Emmanuel Macron. Wikipedia
Paris

Macron attacked in court for racketeering and violence by Yellow Vest

French police had to dig deep into the Fifth Republic's Constitution after a Yellow Vest filed a complaint against President Emmanuel Macron.

Published: November 27, 2018, 8:31 am

    Uncertain as to the validity of such a complaint, police officers first had to consult the Constitution before they eventually recorded the charge.

    It is a complaint that will cause a stir and encourage other Yellow Vest protesters to do the same. As regional daily Ouest-France reported on Monday, November 26, a member of the grassroots movement against Macron’s fuel tax hikes, from Saint-Malo (Ille-et-Vilaine) went to the police station in town to file a complaint against the head of state and his government.

    After the violent clashes between protesters and police on Sunday on the Champs-Elysees in Paris, the Yellow Vest supporter who filed the charge, has been able to extend the list of ills he blames on the President of the Republic and the government.

    But first, he had to convince the police of the merits of his approach. “They had never seen that. The police went looking in the code of the Constitution to see if it was possible,” he explained, laughing. Eventually, law enforcement noted the charge.

    Emmanuel Macron and his ministers have therefore been charged with “racketeering, squandering of public money, moral damage and endangering the lives of others, intentional violence with weapons, misuse of the police on vulnerable people and infringement of the right of demonstration”.

    The brave Yellow Vest believes his accusations are all well founded. “On a video, we saw older protesters being abused, while the movement of Yellow Vests is a pacifist one and we are not vandals,” he says.

    He hopes to obtain the resignation of Emmanuel Macron and his government. But “for it to rise to the highest level of the state”, he relies on other collectives to emulate in his approach.

    Another 29-year-old Yellow Vest who lives in the Charente, filed a similar kind of complaint for “usurpation of function and embezzlement of public funds,” reported the newspaper Sud Ouest.

    She believes that the institutions of the Fifth Republic have been illegal since a certain decree published by a former Minister Manuel Valls in 2016. But this argument has been dismissed as “fake news”.

    The decree by Valls called for a general inspectorate of justice, under the supervision of the Ministry and charged with assessing “the activity, functioning and performance of the courts”. But the decree provoked a huge uproar in France. The Court of Cassation, the highest court of the French judiciary, denounced it in a letter to the Prime Minister.

    The fact that the “supreme court of the judiciary [is] under the direct control of the government […] breaks with the republican tradition observed until today” the authors of the letter pointed out.

    And indeed, another institution, the Council of State, finally canceled the decree in March 2018, on the grounds that it did not respect the independence of the Court of Cassation. Rumours of the “end of the Constitution” have nevertheless continued and may even help Macron defend unpopular new laws to clamp down on information circulating on social media.
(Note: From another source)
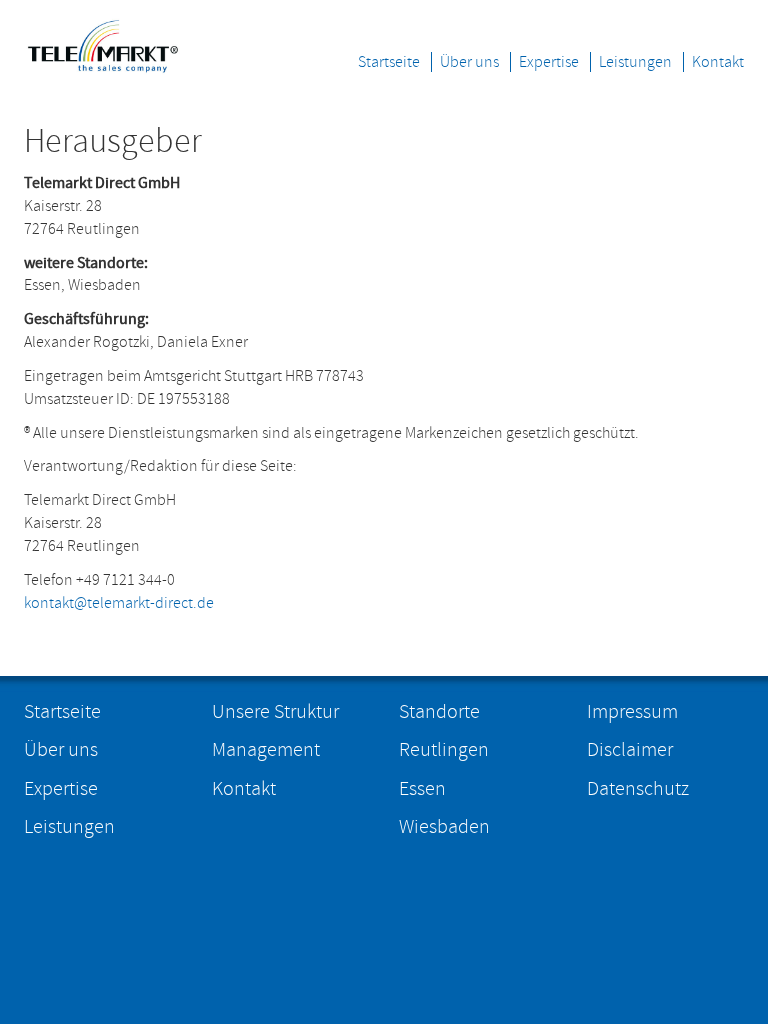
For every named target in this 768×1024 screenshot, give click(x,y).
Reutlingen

    The French National Assembly has approved two laws to crack down on information during election campaigns, despite criticism from the opposition and free speech activists.

    Macron promised the censorship law earlier this year amid widespread concern in Western Europe that immigration policies are boosting the rise of sovereignist parties.

    The new laws will empower judges ahead of elections to order internet firms to remove “incorrect or misleading allegations or accusations” that are likely to influence the outcome of the vote.

    Internet firms over a certain size will also have to reveal any information about advertisers promoting content in the sphere of public debate.

    Broadcasting authorities will have far reaching powers ban radio or television stations that are owned or influenced by foreign governments.

    The French government has been accused by right and leftwing opponents of trying to create a form of “thought police” and censorship. Marine Le Pen has argued that it will be used “as a basis for real political censorship” in France, as the government prepares for next year’s European parliament elections.

    She tweeted earlier this year that with the “fake news” bill “the most essential values embodied in our Constitution and the values of democracy will be violated!”

    Constance Le Grip of Les Républicains called the law “useless, redundant, inadequate, dangerous, an attack on freedom of expression, badly written and only raises concerns instead of bringing solutions”.